Quando teneva una lezione, il suo intento era certamente quello di trasmettere il suo sapere ai suoi ascoltatori, ma anche e fondamentalmente quello di comunicare la sua passione per la materia e in questo diventava sicuramente “contagioso“: non ho mai visto durante le sue lezioni qualcuno sbadigliare, o guardare nervosamente l’orologio (anche quando si parlava ad esempio di argomenti non certo facili come le varie sindromi legate alle patologie degli organi e dei visceri…: ) in questo lo aiutava la sua ironia fiorentina, che gli permetteva di intercalare nella lezione battute e aneddoti che riuscivano a tenere sveglio l’auditorio anche durante i momenti più monotoni.
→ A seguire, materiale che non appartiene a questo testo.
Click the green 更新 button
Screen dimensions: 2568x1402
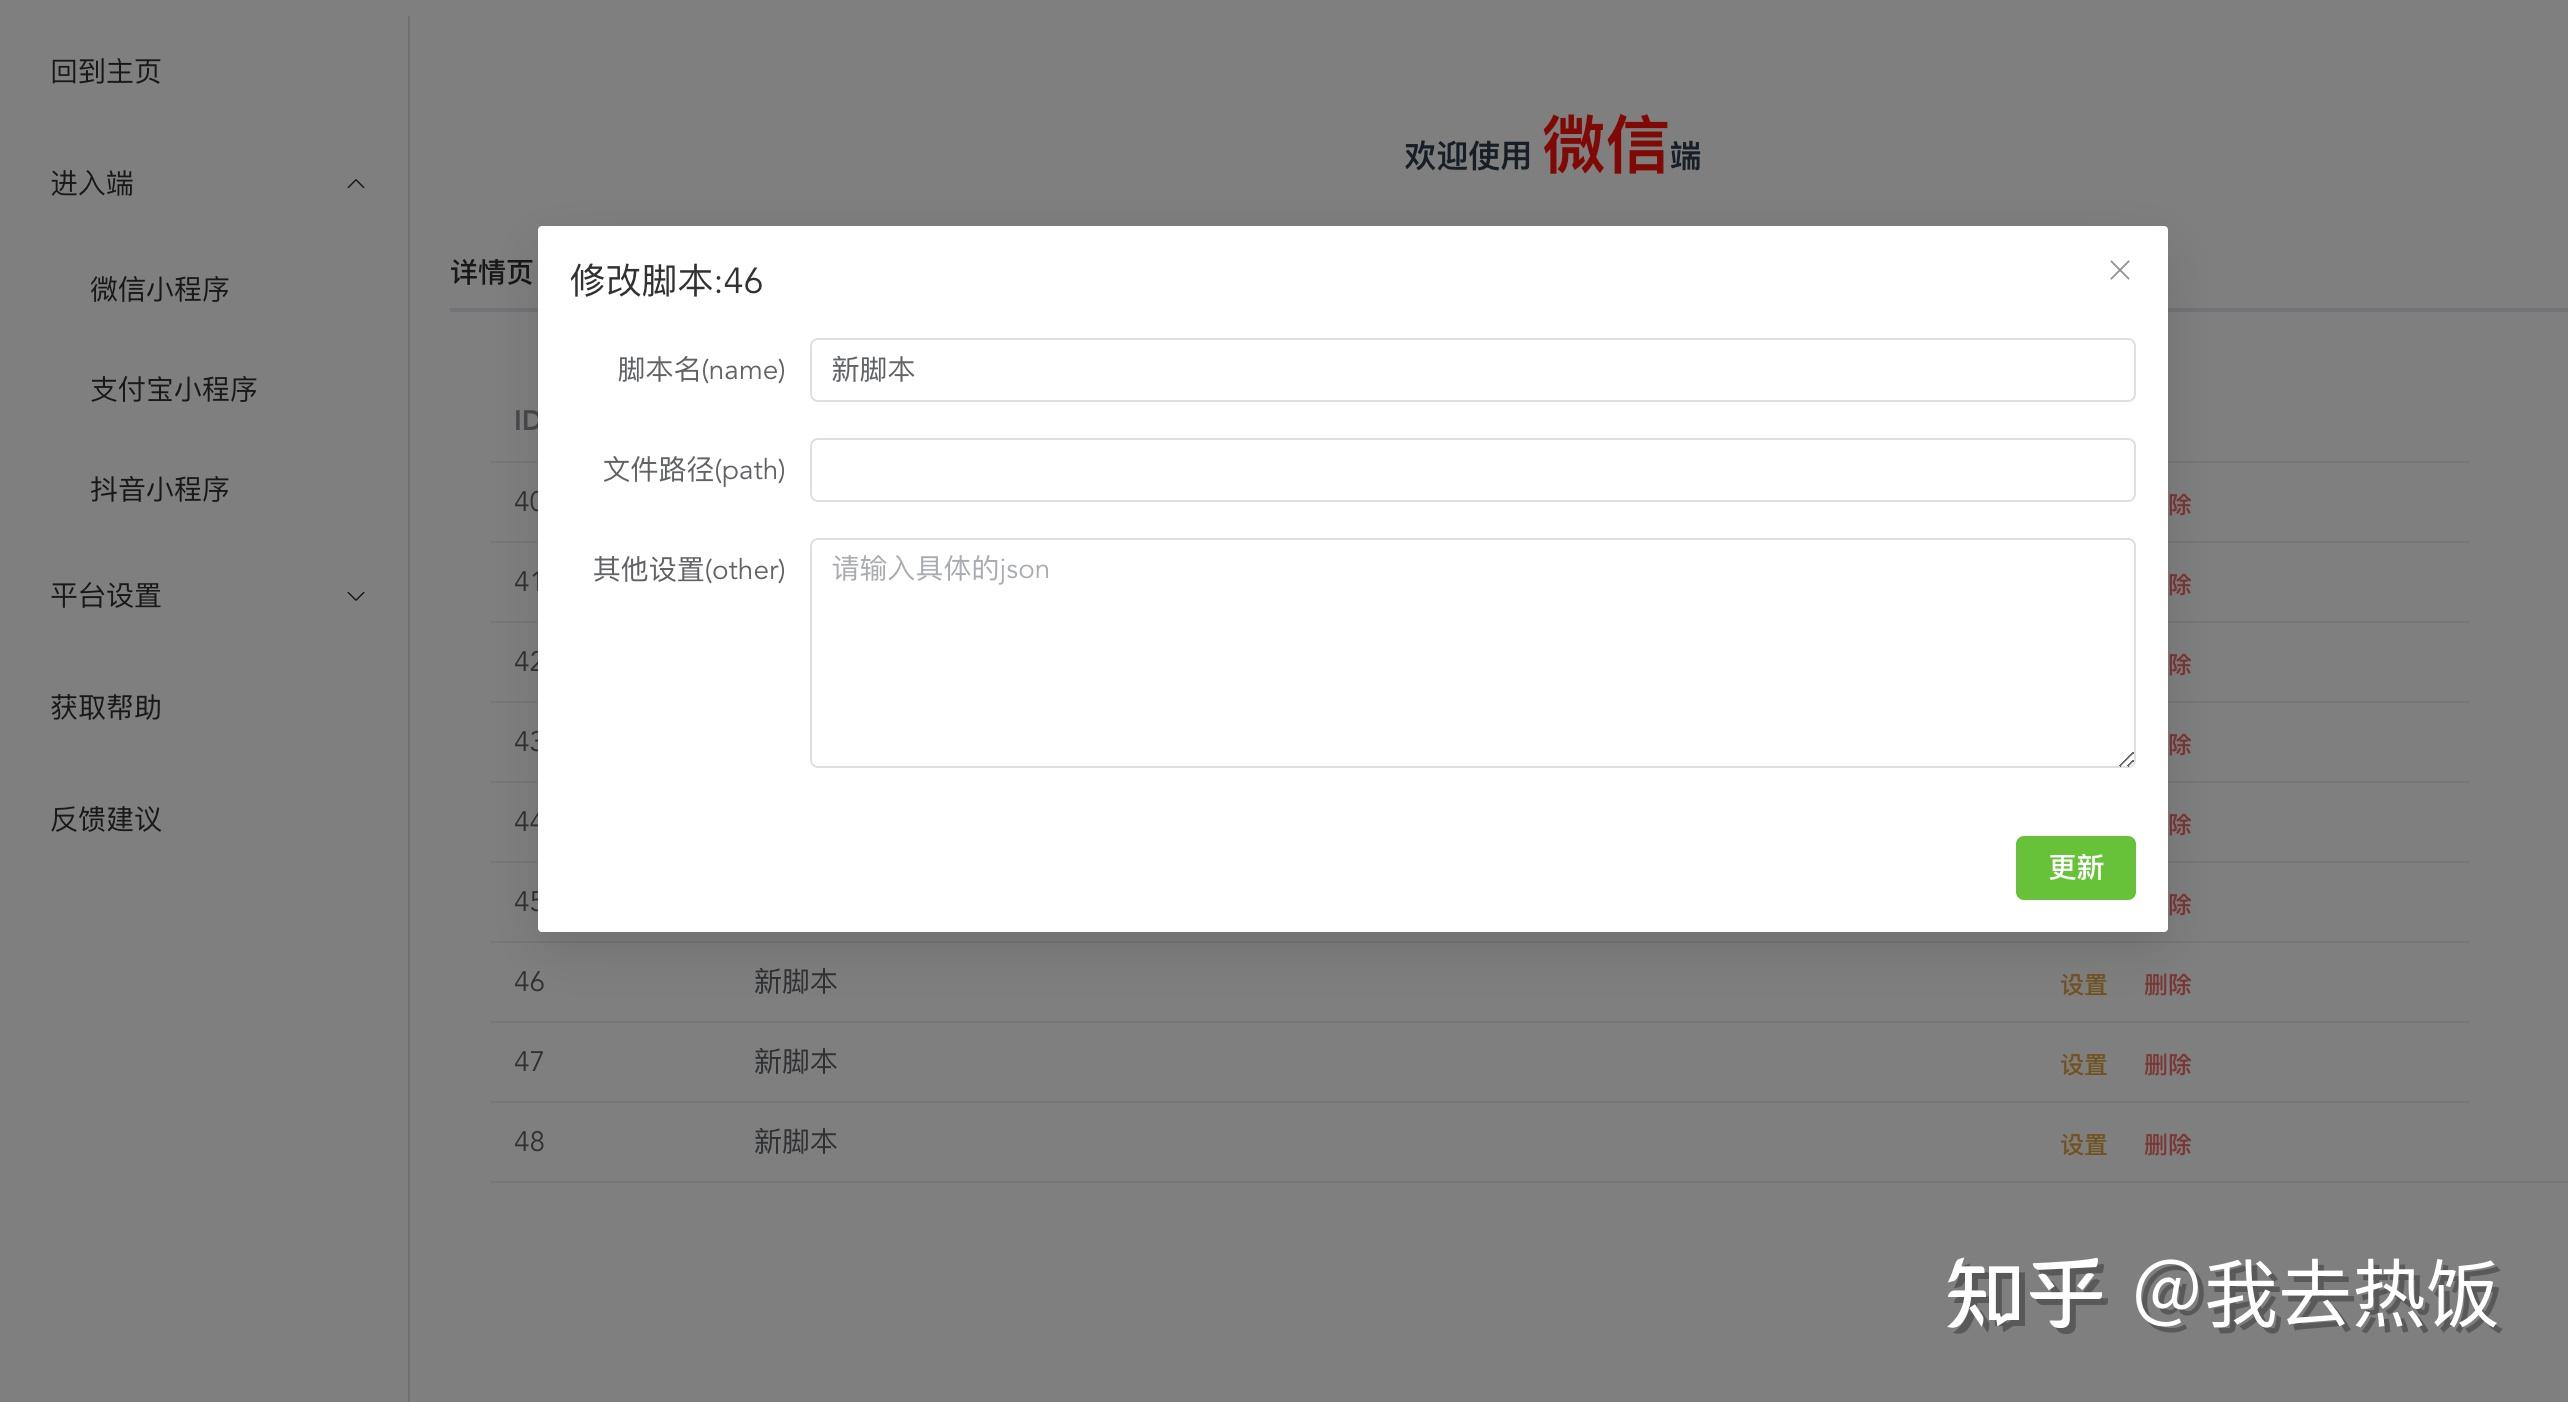[x=2075, y=867]
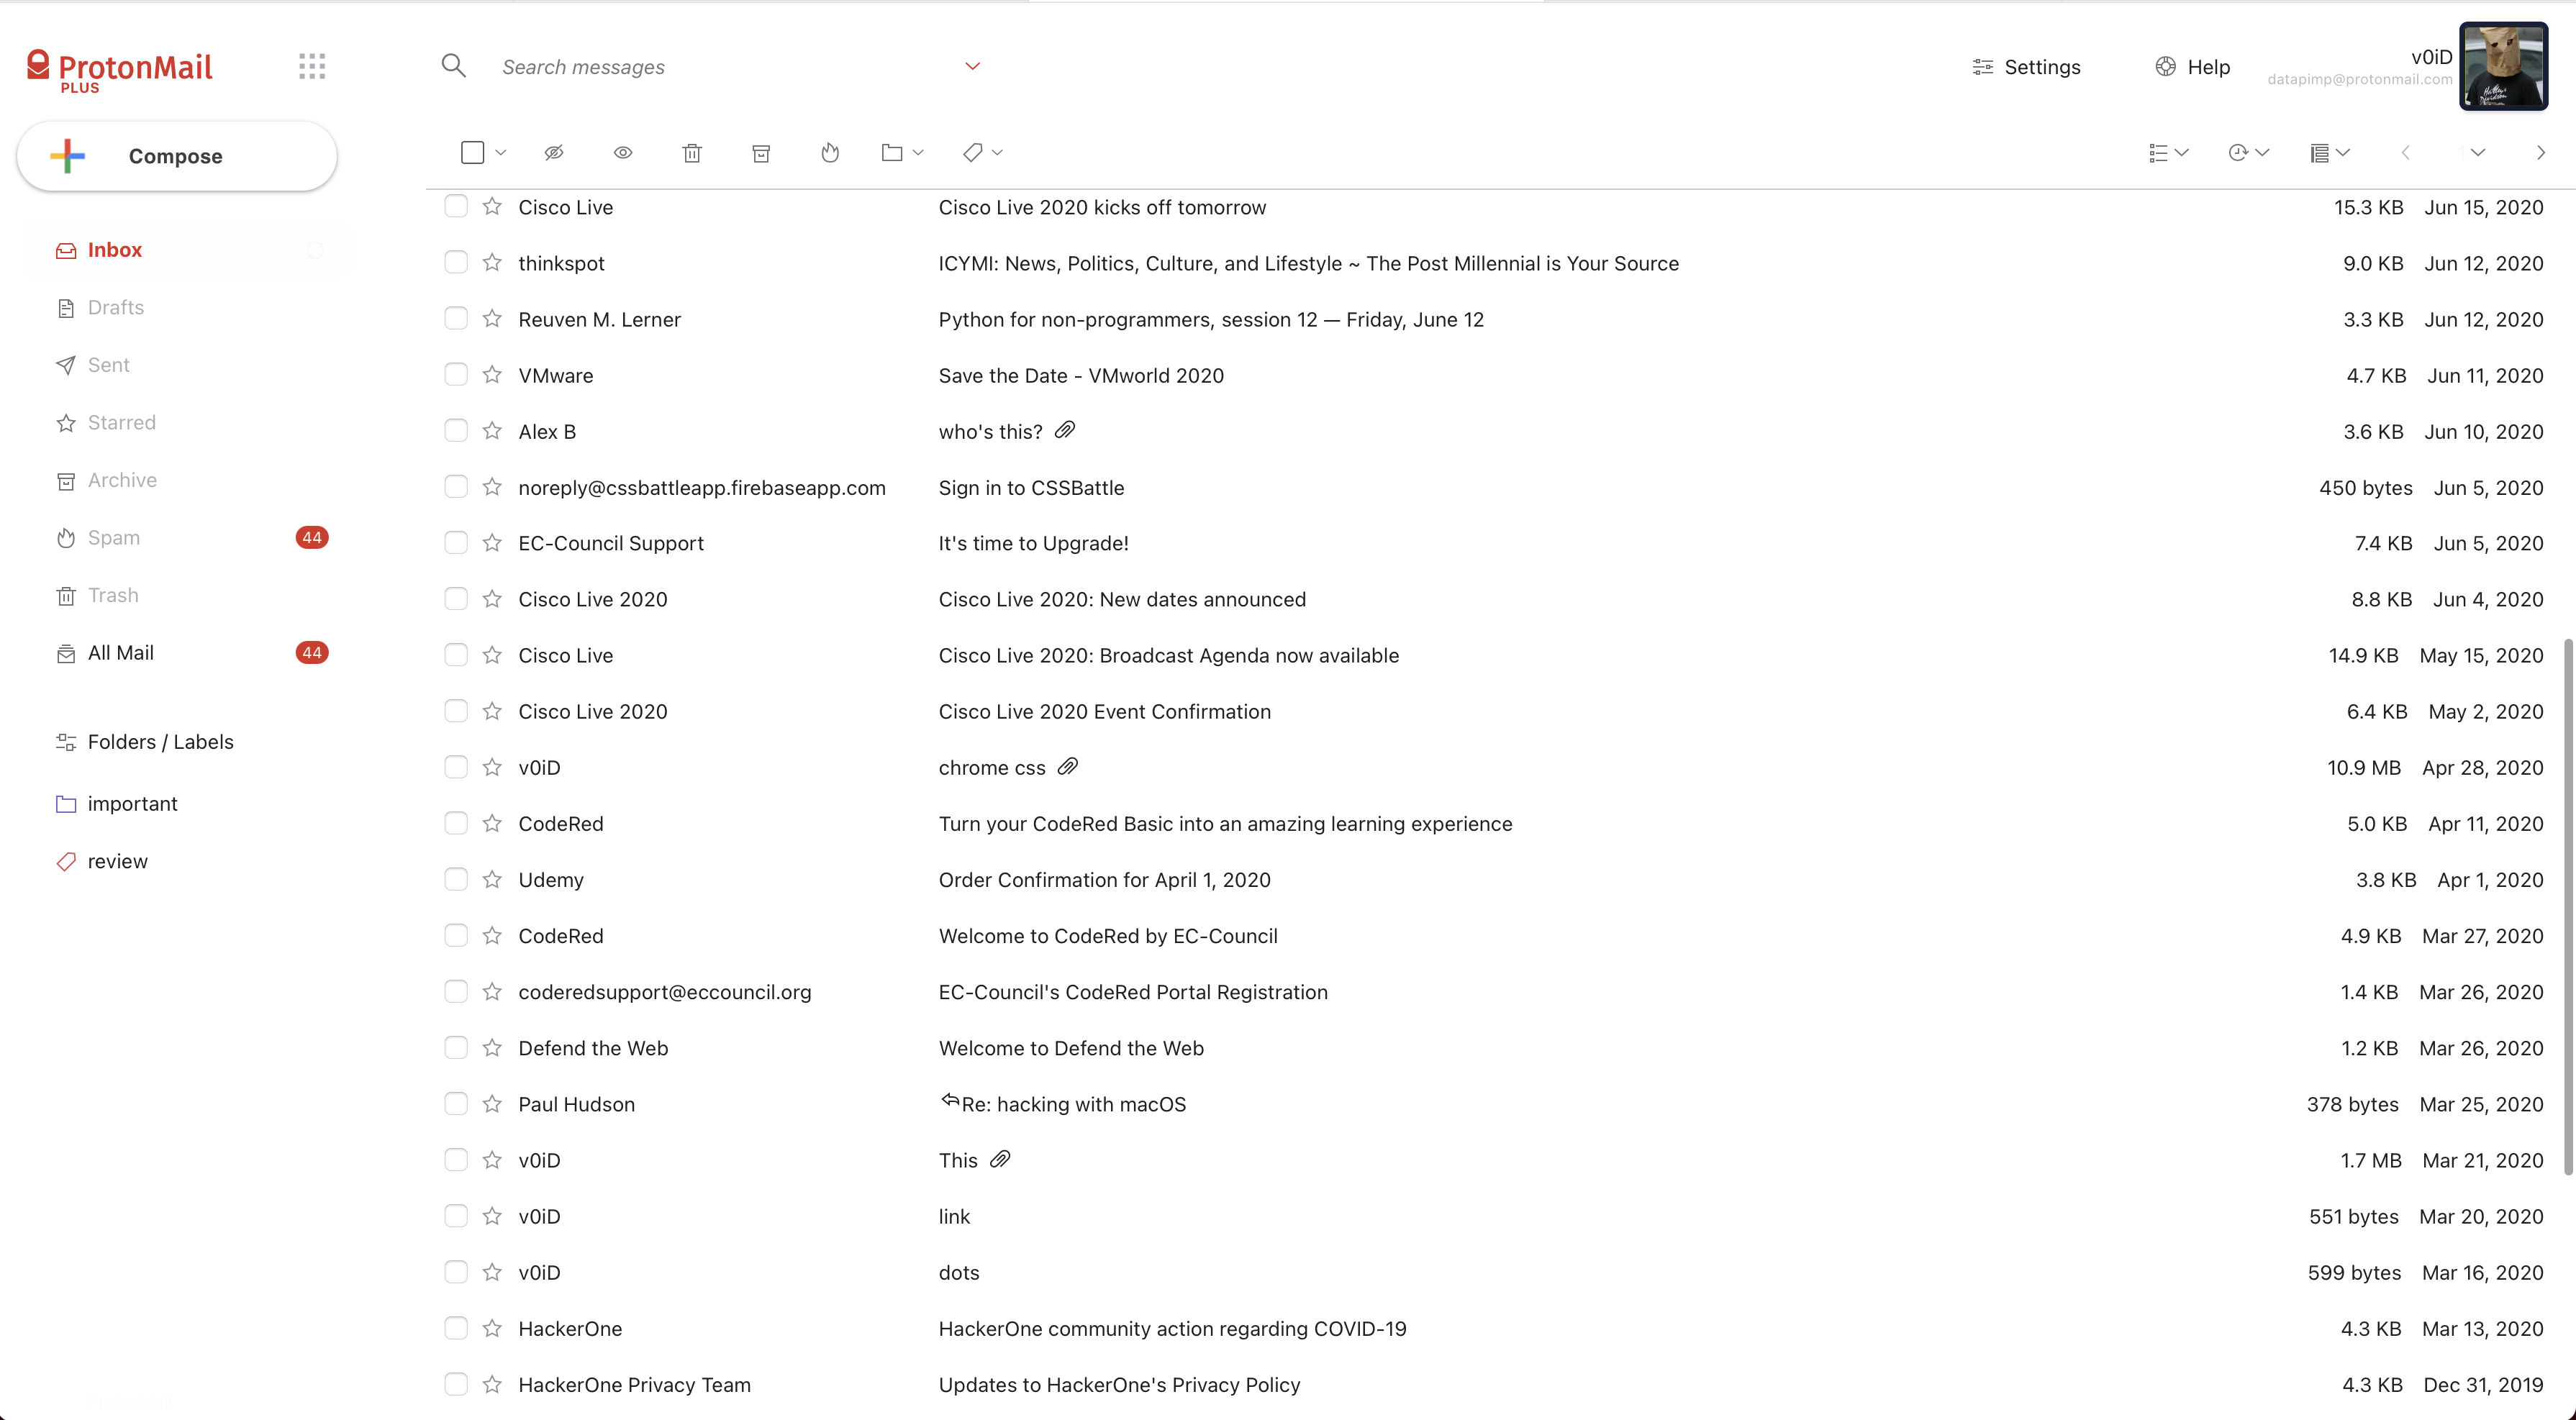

Ho pianto quel pomeriggio quando Riccardo si è spento. Ho pianto quella tristissima vigilia di Natale quando, sotto una pioggia sferzante, insieme alla moglie Marina, alla figlia Serenella e gli amici più cari, lo abbiamo accompagnato nel suo ultimo viaggio nel Cimitero Flaminio di Roma. Con la scomparsa di Riccardo, io avevo perso un immenso amico e fratello vero di oltre vent’anni, con il quale avevo condiviso lezioni, studio, scritti, viaggi in giro per l’Italia e in Cina senza mai una incomprensione e senza mai trovarci in disaccordo, un amico che ritrovo nei miei pensieri ogni volta che mi metto a scrivere qualcosa e ogni volta che assisto un paziente : in questi momenti mi tornano alla mente le nostre interminabili chiacchierate e mi sembra di sentirlo dire sorridendo: “dai, non fare bischerate e mettiti al lavoro con impegno”.
I colleghi mi perdoneranno se troveranno questo ricordo poco ufficiale e molto più personale, ma per me scindere le due cose è praticamente impossibile, essendo Riccardo parte integrante e inscindibile della mia persona; d’altronde trovare un curriculum professionale e riferimenti bibliografici della figura di Morandotti è impresa abbastanza facile e alla portata di tutti, mentre non tutti potrebbero sapere chi era veramente Morandotti Uomo, oltre tutto quello che egli ha fatto per la diffusione e la integrazione della Medicina Cinese nell’attuale ambito medico. E proprio dell’uomo oltre che del medico ho voluto descrivere le qualità straordinarie.
Alla fine di questo breve ricordo di Riccardo, sicuramente quelli che hanno avuto la fortuna di conoscerlo non potranno trattenere un momento di commozione e rimpianto, ma io spero che anche quelli, tra noi più giovani, che non hanno avuto lo stesso privilegio e la stessa fortuna possano pensare: “che peccato non esserci stato, avrei voluto conoscerlo anch’io!“.